La Commission considère que le grief tel qu'il a été soulevé ne permet
de déceler aucune apparence de violation des droits et libertés
garantis par la Convention et notamment par la disposition précitée,
compte tenu du fait que le requérant a été en mesure d'introduire et
a introduit "un recours devant un tribunal afin qu'il statue ... sur
la légalité de sa détention ..." (article 5, paragraphe 4 (art. 5-4)
de la Convention).
Il s'ensuit que cette partie de la requête est manifestement mal fondée
au sens de l'article 27 par. 2 (art. 27-2) de la Convention.
4. Le requérant fait état, par ailleurs, de certaines irrégularités
dans la procédure et invoque l'article 6, paragraphes 2 et 3 b) et d)
(art. 6-2, 6-3-b, 6-3-d) de la Convention. Il prétend en effet que
certaines confrontations n'auraient pas eu lieu et que des témoins
n'auraient pas été entendus.
L'article 6 (art. 6) reconnaît, il est vrai, à toute personne le droit
à un procès équitable.
Toutefois, la Commission a examiné l'argumentation des parties et a
pris en considération la jurisprudence constante de la Commission en
vertu de laquelle les juridictions nationales disposent d'un pouvoir
discrétionnaire pour décider d'entendre les témoins à décharge (voir
les décisions sur la recevabilité des requêtes N° 788/60, Autriche c/
Italie, Annuaire 6, pp. 740, 772; N° 1134/61, Annuaire 4, pp. 378, 382
et N° 4119/69, Recueil de décisions N° 35, p. 130). Elle considère que
la décision des juridictions belges de ne pas donner suite à la demande
du requérant en vue d'obtenir certaines confrontations et l'audition
de témoins, ne dénote aucun caractère arbitraire qui soit contraire à
l'article 6 (art. 6) de la Convention. Elle conclut donc que sur ce
point aussi la requête doit être rejetée du chef de défaut manifeste
de fondement.
5. Le requérant se plaint enfin de ce qu'il aurait été interné sur la
base d'un jugement se fondant sur un rapport d'expertise et qui le
considérait d'emblée coupable des faits. La cause n'aurait donc pas été
entendue équitablement. Il allègue à cet égard la violation de
l'article 6 paragraphes 1 et 2 (art. 6-1, 6-2).
D'autre part, il aurait été interné sur la base d'un rapport par une
juridiction d'instruction ne présentant pas toutes les garanties
requises pour une juridiction de jugement, il ne pourrait s'agir en
l'occurrence de la détention régulière en conformité avec l'article 5
par. 1 e) (art. 5-1-e).
La Commission fait observer que les autorités belges ont appliqué la
loi du 1er juillet 1964 de défense sociale qui reconnaît la compétence
d'interner, aussi bien aux juridictions d'instruction que du fond.
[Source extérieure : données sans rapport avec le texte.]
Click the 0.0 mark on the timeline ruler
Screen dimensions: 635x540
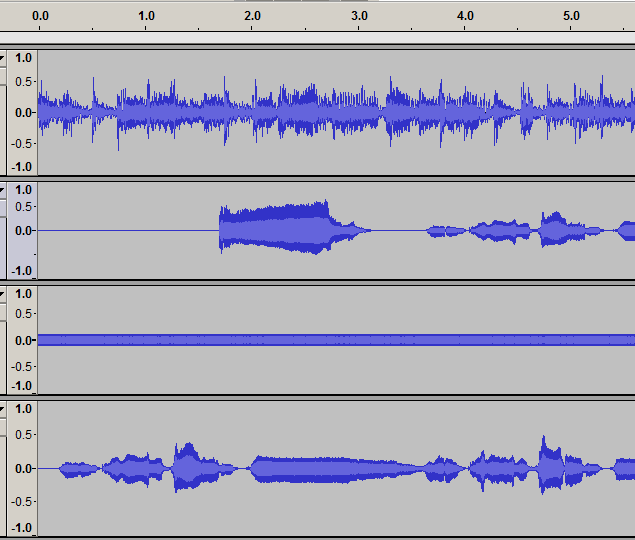(x=41, y=17)
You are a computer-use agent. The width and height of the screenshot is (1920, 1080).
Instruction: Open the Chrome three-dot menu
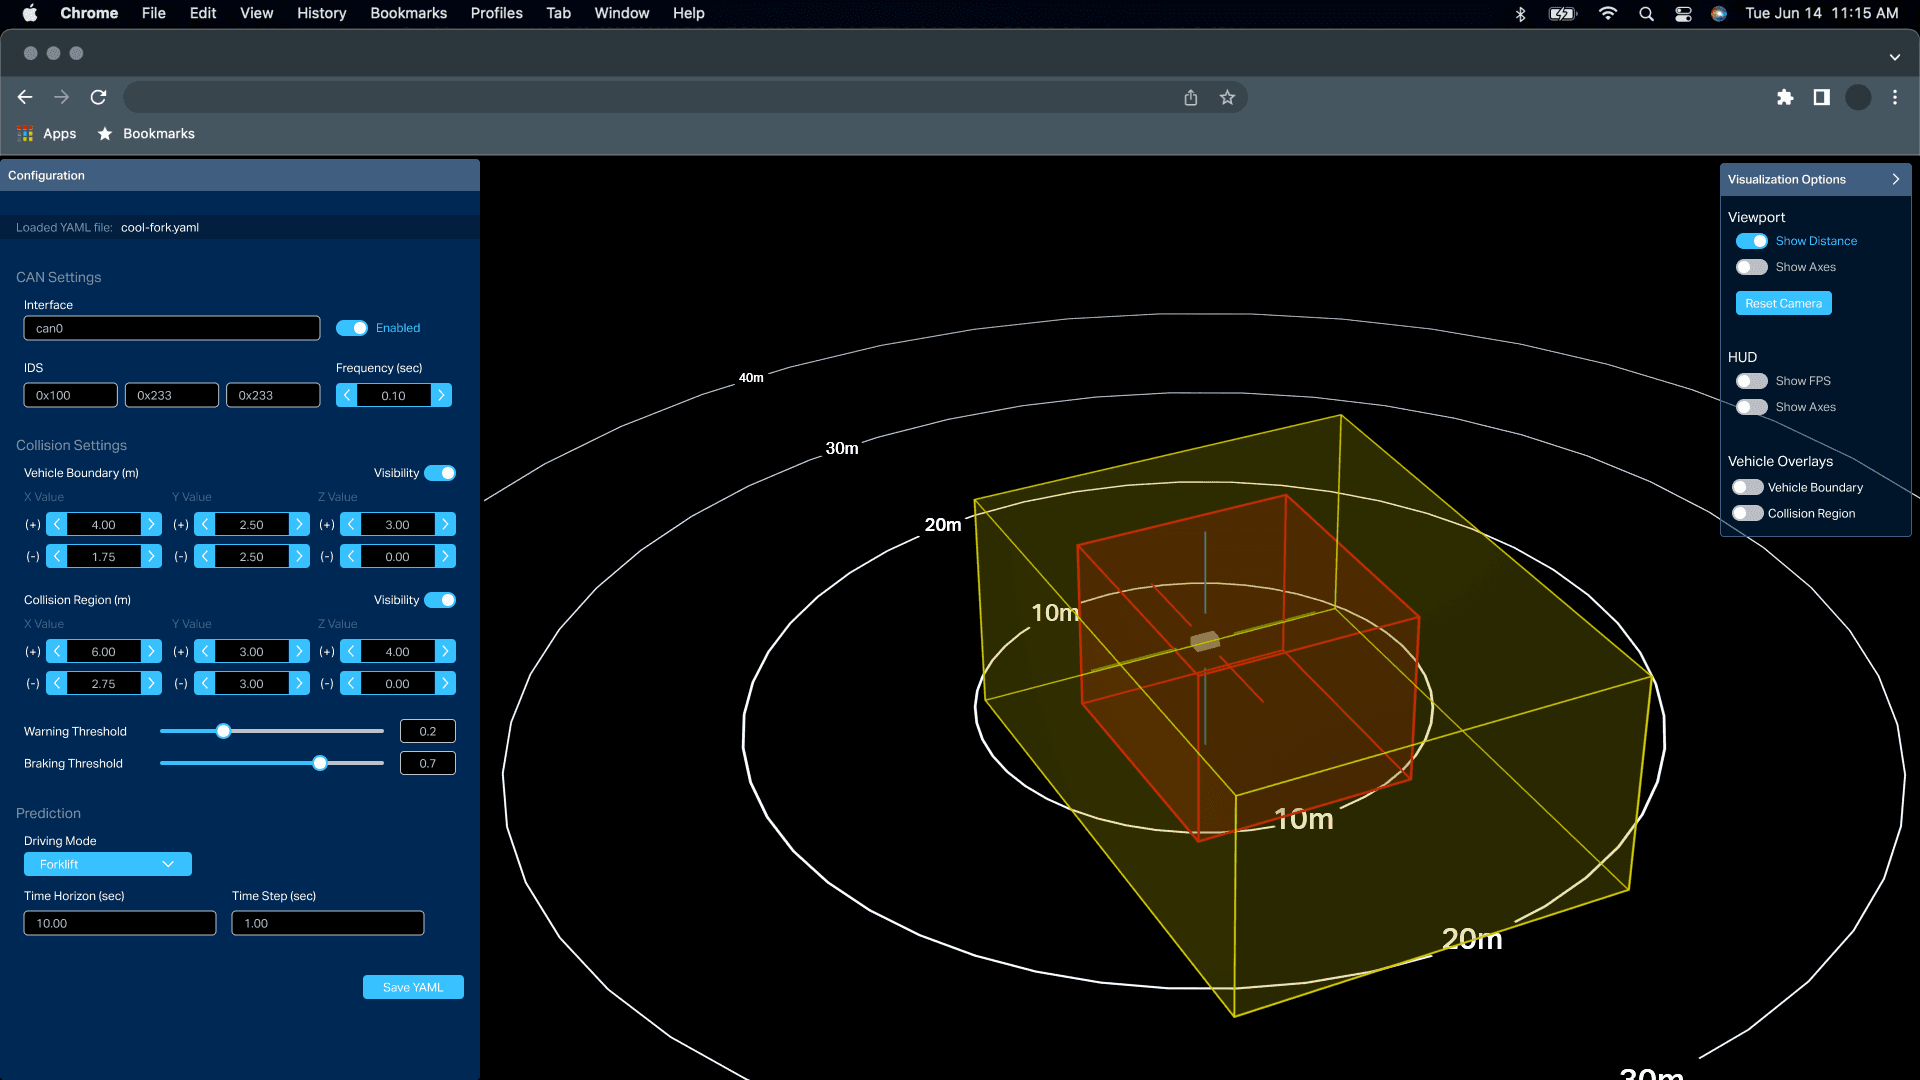[x=1894, y=97]
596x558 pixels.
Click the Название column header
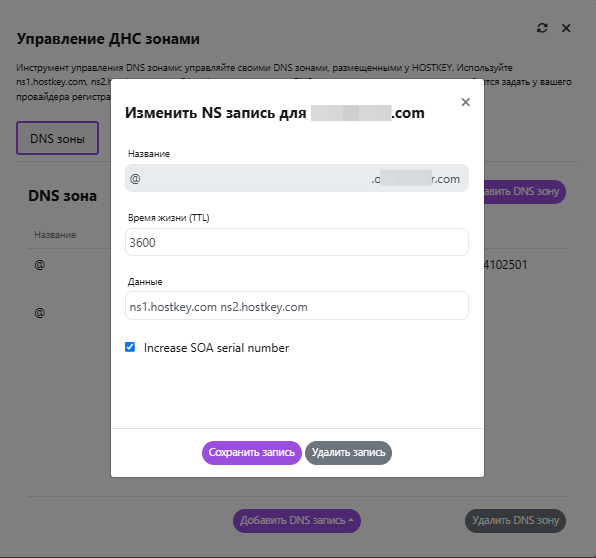(x=55, y=235)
Le
requérant a été considéré comme "anormal" et une décision d'internement
a été prise à son égard en pleine conformité avec l'article 5
paragraphe 1 e) (art. 5-1-e) de la Convention. Si par ailleurs les
juridictions belges n'ont pas désigné un contre-expert, c'est que le
requérant n'apportait aucun élément qui eut pu justifier un
contre-expertise.
L'examen de ces griefs par la Commission, tels qu'ils ont été soulevés,
ne permet pas davantage de déceler une quelconque apparence de
violation des droits et libertés garantis par la Convention et
notamment pas les articles 5 paragraphe 1 e) et 6, paragraphes 1 et 2
(art. 5-1-e, 6-1, 6-2).
Il en découle que cette partie de la requête doit également être
rejetée pour défaut manifeste de fondement, au sens de l'article 27
par. 2 (art. 27-2) de la Convention.
Par ces motifs, la Commission DECLARE LA REQUETE IRRECEVABLE.